No obstante, ¿podemos afirmar que fuimos iglesia durante esos meses de confinamiento? No quisiéramos ser dogmáticos en esto, sería muy difícil lograr una única opinión. Pero deberíamos instar y animar a cada creyente a que, en la medida de lo posible y una vez que se vayan flexibilizando las leyes en favor del culto religioso, vuelvan a involucrarse en sus respectivas iglesias locales. El COVID-19 ha venido para quedarse y ¡No podemos especular con la reproducción mundial de una vacuna para volver a congregarnos! La comunidad cristiana de la cual formamos parte requiere (tal vez como nunca) un compromiso mayor en lo económico, ministerial y corporativo para poder seguir cumpliendo la gran comisión.
Estamos ante una crisis que no entiende de fronteras, estatus ni actividades. Marcelo Gallardo, técnico del equipo argentino River Plate, mostró su pesar e incertidumbre sobre cuándo regresará el fútbol en la su país: “no se aguanta más el tema, un futbolista no puede estar tres meses sin entrenar”, declaró recientemente en una entrevista realizada por un prestigioso periódico deportivo. Ahora, nuestra reflexión en cuanto a esta declaración es: ¿cuánto tiempo puede pasar un ministro del Señor sin ejercitarse al poner la multiforme gracia de Dios al servicio de su iglesia local?
Si examinamos estos últimos meses con detenimiento, nos encontramos con un pastor que le habla a la cámara de su pc sin poder discernir lo que está sucediendo en esos hogares; un grupo de alabanza que graba melodías fraccionadas y que lo limitan a que su culto sea racional; una congregación delante de una pantalla para presenciar un culto emitido por internet…

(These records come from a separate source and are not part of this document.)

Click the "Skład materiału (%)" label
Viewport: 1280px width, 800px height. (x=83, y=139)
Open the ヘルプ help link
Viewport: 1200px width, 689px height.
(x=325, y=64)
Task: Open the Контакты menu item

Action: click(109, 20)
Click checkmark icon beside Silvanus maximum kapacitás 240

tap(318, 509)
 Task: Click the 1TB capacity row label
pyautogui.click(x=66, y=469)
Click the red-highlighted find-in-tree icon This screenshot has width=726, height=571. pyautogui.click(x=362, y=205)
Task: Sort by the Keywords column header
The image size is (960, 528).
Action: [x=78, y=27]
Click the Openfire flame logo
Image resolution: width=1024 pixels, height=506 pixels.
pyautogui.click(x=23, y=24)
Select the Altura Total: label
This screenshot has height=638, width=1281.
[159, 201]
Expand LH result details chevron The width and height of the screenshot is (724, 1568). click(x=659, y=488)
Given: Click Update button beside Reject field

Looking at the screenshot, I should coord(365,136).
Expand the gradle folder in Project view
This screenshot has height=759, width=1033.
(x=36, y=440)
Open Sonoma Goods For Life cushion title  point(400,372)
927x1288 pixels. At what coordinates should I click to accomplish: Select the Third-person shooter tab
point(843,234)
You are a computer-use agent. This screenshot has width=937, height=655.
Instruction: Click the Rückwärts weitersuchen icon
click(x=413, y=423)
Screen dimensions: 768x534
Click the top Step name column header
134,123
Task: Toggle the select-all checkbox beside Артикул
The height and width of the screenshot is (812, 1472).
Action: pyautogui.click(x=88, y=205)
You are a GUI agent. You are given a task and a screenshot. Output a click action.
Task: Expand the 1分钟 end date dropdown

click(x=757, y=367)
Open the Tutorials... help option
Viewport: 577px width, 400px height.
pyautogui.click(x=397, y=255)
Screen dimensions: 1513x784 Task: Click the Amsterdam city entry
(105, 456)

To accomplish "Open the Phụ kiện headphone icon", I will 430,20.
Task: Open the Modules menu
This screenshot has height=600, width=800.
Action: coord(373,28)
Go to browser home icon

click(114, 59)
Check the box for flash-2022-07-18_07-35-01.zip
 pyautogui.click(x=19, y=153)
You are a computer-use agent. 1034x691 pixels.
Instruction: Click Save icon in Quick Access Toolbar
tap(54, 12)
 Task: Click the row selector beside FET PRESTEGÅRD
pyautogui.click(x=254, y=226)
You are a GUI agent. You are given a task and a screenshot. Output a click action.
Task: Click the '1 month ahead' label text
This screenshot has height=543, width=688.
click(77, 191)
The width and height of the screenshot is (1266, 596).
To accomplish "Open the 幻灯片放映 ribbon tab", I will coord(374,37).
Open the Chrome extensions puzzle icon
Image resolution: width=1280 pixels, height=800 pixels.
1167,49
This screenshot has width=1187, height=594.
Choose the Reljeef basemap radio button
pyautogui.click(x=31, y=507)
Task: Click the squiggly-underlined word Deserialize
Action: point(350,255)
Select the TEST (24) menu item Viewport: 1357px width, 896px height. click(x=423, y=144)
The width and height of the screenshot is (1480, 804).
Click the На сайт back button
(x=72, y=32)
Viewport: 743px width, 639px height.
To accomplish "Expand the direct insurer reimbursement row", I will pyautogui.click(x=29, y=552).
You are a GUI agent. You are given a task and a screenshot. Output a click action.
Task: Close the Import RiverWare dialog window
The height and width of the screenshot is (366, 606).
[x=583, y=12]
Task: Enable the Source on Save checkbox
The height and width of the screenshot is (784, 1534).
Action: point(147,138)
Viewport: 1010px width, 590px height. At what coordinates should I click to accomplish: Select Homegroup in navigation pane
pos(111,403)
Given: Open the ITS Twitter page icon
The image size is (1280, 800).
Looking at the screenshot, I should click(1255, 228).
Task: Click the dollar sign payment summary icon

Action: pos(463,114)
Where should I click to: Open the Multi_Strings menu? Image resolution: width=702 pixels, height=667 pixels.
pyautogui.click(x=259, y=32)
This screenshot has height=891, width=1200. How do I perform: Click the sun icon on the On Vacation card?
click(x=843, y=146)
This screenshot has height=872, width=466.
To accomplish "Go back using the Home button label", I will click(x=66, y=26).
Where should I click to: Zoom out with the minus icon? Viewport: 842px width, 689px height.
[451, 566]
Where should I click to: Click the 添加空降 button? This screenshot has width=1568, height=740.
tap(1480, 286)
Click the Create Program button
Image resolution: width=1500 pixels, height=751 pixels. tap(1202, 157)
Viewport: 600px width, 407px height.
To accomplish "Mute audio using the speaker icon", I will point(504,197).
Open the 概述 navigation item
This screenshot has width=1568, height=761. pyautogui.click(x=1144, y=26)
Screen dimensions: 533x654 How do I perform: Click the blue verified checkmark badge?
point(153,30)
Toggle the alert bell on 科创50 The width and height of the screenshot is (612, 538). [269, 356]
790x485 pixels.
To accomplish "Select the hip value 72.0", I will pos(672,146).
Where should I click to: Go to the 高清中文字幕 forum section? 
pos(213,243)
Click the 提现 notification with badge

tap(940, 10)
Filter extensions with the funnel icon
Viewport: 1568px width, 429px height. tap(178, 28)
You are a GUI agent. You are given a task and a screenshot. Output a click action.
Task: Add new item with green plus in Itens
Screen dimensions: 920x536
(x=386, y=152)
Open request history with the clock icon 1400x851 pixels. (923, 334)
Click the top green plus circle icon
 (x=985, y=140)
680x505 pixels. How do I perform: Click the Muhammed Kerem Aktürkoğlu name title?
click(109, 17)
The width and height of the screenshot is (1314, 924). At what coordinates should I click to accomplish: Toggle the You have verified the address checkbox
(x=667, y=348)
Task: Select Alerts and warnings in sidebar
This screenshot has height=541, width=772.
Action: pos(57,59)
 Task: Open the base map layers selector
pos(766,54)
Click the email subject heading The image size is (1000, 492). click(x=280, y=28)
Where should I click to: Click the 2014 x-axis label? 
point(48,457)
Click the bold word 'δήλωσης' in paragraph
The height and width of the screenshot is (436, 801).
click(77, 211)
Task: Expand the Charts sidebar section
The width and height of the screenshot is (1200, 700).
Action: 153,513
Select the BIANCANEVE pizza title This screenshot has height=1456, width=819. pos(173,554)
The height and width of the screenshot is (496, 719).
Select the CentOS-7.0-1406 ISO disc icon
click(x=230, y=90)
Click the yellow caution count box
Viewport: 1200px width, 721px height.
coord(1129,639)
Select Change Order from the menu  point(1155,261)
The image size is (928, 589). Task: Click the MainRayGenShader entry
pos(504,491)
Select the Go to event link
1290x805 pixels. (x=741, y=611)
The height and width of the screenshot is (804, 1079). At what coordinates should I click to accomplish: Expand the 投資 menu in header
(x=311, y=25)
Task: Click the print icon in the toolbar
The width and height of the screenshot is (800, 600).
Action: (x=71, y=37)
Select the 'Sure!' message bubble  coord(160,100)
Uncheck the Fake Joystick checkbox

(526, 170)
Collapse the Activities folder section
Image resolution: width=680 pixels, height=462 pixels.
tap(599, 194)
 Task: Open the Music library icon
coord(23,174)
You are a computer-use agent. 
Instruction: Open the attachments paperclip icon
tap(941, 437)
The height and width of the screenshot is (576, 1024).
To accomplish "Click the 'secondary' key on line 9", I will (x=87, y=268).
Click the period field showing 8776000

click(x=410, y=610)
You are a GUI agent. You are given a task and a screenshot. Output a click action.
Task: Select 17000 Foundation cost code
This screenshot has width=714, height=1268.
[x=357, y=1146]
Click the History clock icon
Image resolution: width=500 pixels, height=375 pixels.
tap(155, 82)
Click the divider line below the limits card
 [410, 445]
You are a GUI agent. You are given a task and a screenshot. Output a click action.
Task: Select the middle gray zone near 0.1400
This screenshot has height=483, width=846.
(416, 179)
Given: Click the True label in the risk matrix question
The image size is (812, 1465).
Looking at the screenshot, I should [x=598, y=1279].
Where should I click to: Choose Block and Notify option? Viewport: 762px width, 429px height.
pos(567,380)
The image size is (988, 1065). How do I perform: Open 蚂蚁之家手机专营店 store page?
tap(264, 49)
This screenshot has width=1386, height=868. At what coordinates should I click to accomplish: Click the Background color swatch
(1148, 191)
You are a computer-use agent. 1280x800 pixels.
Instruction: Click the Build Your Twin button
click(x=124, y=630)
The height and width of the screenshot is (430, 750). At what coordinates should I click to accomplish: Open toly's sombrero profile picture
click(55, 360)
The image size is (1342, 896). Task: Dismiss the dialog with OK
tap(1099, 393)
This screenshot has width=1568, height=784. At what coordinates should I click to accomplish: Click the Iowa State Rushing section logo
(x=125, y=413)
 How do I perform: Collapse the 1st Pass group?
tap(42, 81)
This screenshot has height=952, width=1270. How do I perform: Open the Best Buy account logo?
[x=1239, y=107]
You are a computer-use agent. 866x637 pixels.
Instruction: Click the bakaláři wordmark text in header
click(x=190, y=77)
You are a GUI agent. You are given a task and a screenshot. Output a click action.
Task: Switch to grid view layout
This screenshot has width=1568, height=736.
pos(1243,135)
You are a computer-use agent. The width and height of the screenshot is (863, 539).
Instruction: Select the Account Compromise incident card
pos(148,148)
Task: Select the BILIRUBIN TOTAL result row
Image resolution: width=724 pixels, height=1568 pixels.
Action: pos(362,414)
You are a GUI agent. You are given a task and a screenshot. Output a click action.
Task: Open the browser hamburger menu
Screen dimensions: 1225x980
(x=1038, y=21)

Sería erróneo a su vez desmerecer y quitarle valor a todo el esfuerzo que se ha llevado a cabo, el trabajo se duplicó y la cuesta en mucha ocasión se hacía cada vez más difícil de superar. Pero que esta pandemia a la cual continuamos expuestos por la simple y llana soberanía de Dios, no nos nuble la visión de lo que es ser iglesia del Señor.
Oramos y deseamos que esto pase cuanto antes, que Dios permita que todo vuelva a la normalidad, o que al menos se aproxime a ello. Pero mientras tanto, que el miedo ante tal incertidumbre no nos paralice. No nos olvidemos de vivir y, sobre todo, de servir a Dios.
Como dijera en su día Mardoqueo: “¿… Y quién sabe si para esta hora has llegado…?” (Es.4:14 RVR60). Así es, hemos nacido para este tiempo, no lo desaprovechemos.